From the dawn of the Magnavox Odyssey through the era of the Atari 2600, 5200, Colecovision, and Intellivision. Video Games were no different than playing Pinocle or Cribbage at the kitchen table. There's a reason Paddle Controllers come TWO to a cable. You'd have mom, dad, and your sibling gathered around the Atari playing Warlords against each other. That's how it was. It was a family thing. My two half-sisters would make pancakes and then play Atari most of a Saturday morning. Same thing with connect 4, monopoly, or Trivial Pursuit.

But simultaniously, these things were seen as kids toys because of the fact that the ones who wanted it the most, and were still using it when dad had to go balance the family budget, and mom had to do the laundry, were the kids! The kids wanted it for xmas, they got it for xmas, mom and dad found some fun in it, but overall, it was still considered the "kids" thing.

And who were those kids? Gen X and Gen Y of course - this includes me....smack dab in the middle - what some call the Xennial...just gen X enough not to piss off Gen X, just Millennial enough for them to say "c'mon man, don't be g*y....follow us!" Yeah, I have a bit of a chip on my shoulder considering the generaton I'm the most lumped in with (but share the LEAST with).

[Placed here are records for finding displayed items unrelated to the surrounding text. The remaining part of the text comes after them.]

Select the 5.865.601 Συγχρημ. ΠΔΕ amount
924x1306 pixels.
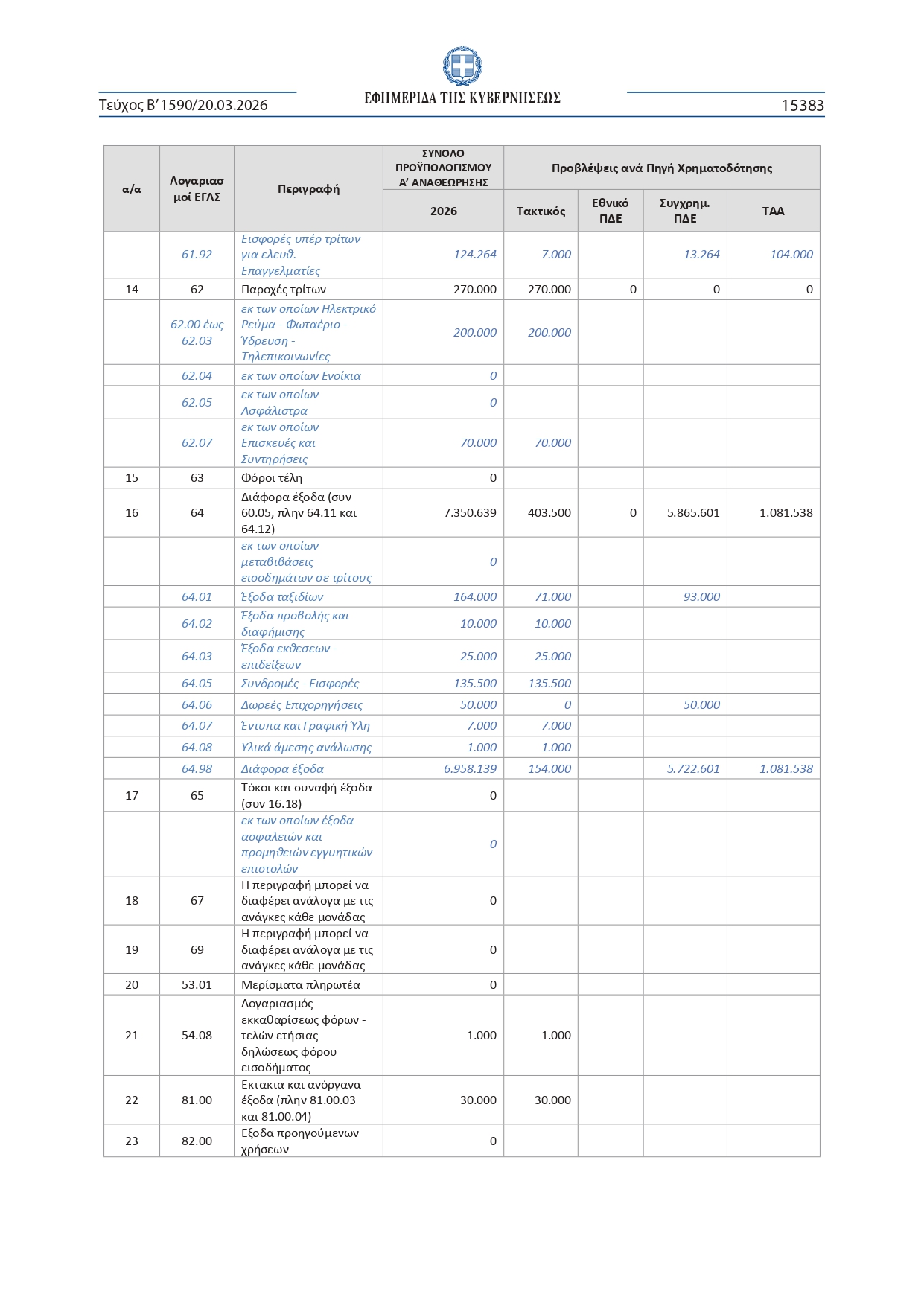[x=692, y=513]
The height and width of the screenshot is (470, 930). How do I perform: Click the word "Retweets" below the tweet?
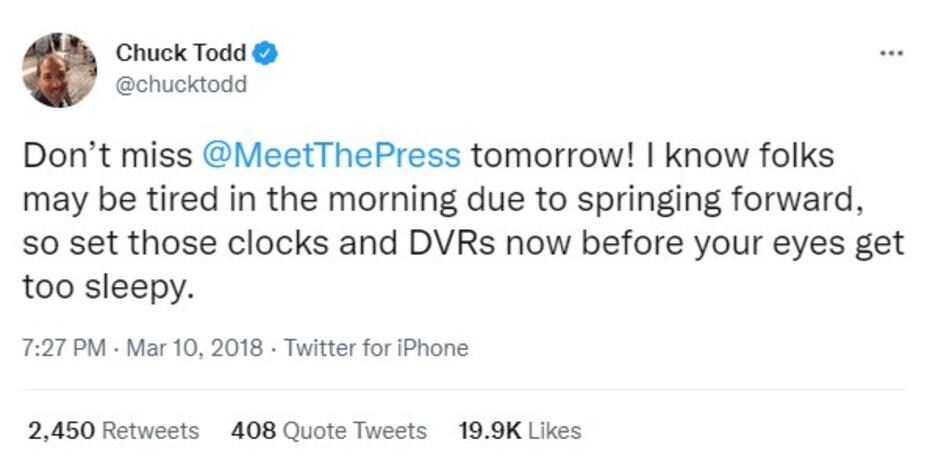pos(151,431)
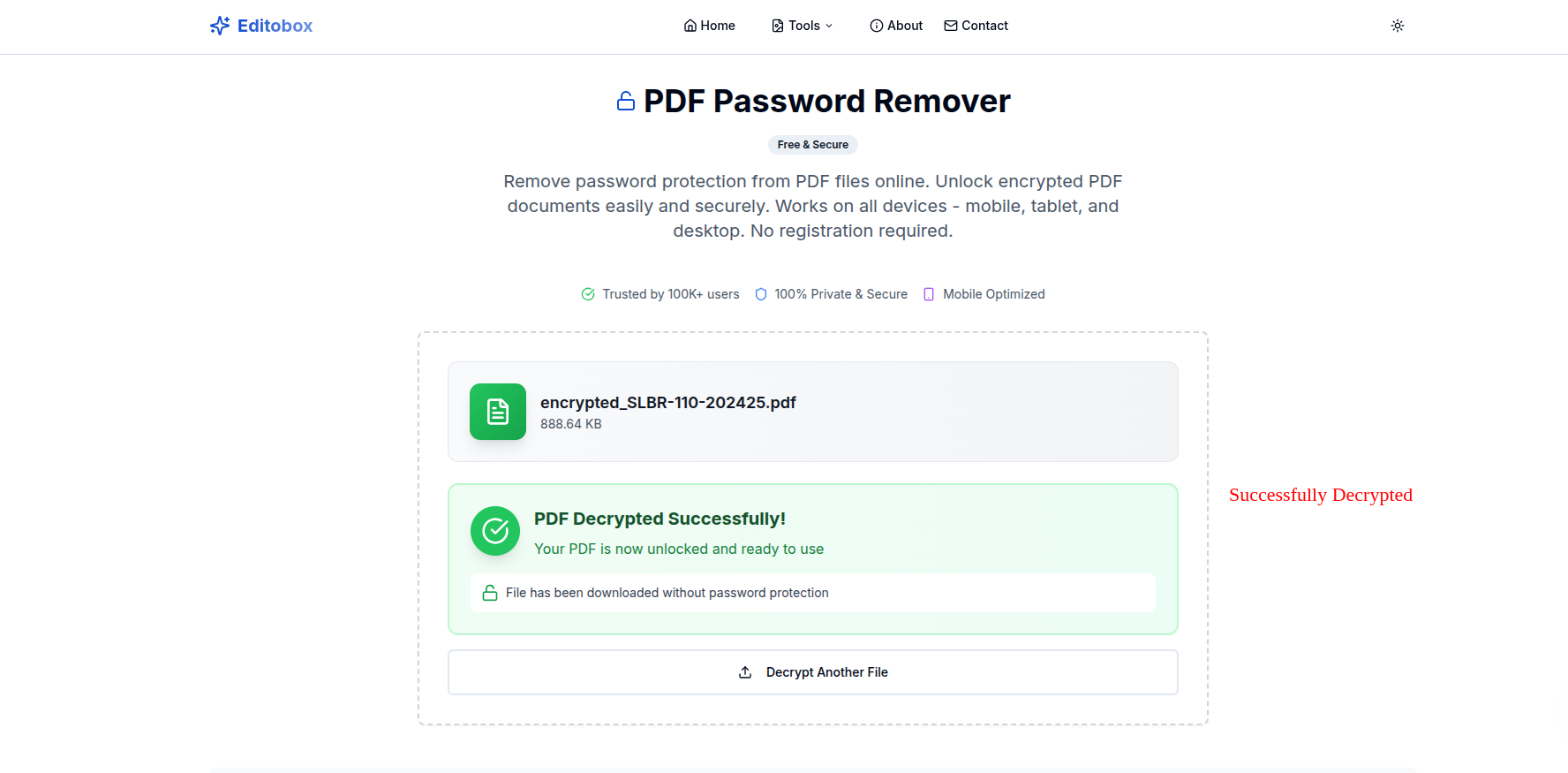Toggle the light/dark theme sun icon
This screenshot has width=1568, height=773.
[x=1398, y=26]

When the NES came out in 1985, that's where the paradigm shift came. See, the Atari 2600 looked like something your sixteen year old son would have, it had just the elegance of HiFi woodgrain, and the black leather plastic and chrome off a Judas Priest stage. Badass and classy all at once. Then came the NES. This thing looked like a toy, gray plastic, red buttons, it screamed "this is only for the kids, and it's 1987". And that was that shift, the shift to only the kids playing Nintendo, and the parents instead, participating in their own versions of some kind of Michael Douglas and Kathleen Turner romance movie when they were not whining about things my irritating generation calls "Adulting" (yes, it's hard, but you're doing it, stop cheapening the activity with your try hard bullshit).

This is not a diatribe on the history of video games though, this is a diatribe on how we ended up playing these old things in our fourties. See, at the dawn of the 1990's, Atari anything was a joke, or an also-ran, Sega vs. Nintendo was king, the PC Engine - Turbografix 16 - was the rich kid console with a handful of fun titles for it (to our limited American knowledge), and the SNES and Playstation were headed for the future....but on the internet, there were some rumblings of the now defunct Atari company and others startingaround 1992 or so...

In 1992, many bored college students (predominantly male), wanted cheap entertainment as they sat alone in their dorms, too broke to afford the bar, and too smart to waste their money on new shit that'll get broken at the next keg party. So what do you get? Where do you go? You got a $20 in your pocket. So you go to the local St. Vinnies or Goodwill or Value VIllage, and snag up an old 8-bit console from the early Regan presidency to entertain yourself with. They were cheap, they were unloved, unwanted, and the butt of many jokes.

And also mid-90's, what do you do when you're an outcast loser 12 year old kid who just discovered Yahoo! and want to troll the platform (before "troll" was an internet term) by asking about the most ardious, ridiculous, oldest game console you could think of.....the Atari 2600....and lo and behold, I came back around to "zero". What I got to watch, was the DAWN of Retro-gaming from it's very inception practically. Back then "retro" was not even a word in the vernacular, it was, at the most esteemed, called "classic gaming" or "vintage video games", and most of the people I was reading, were older Gen X college students trying to get a good grade on HTML in college IIRC.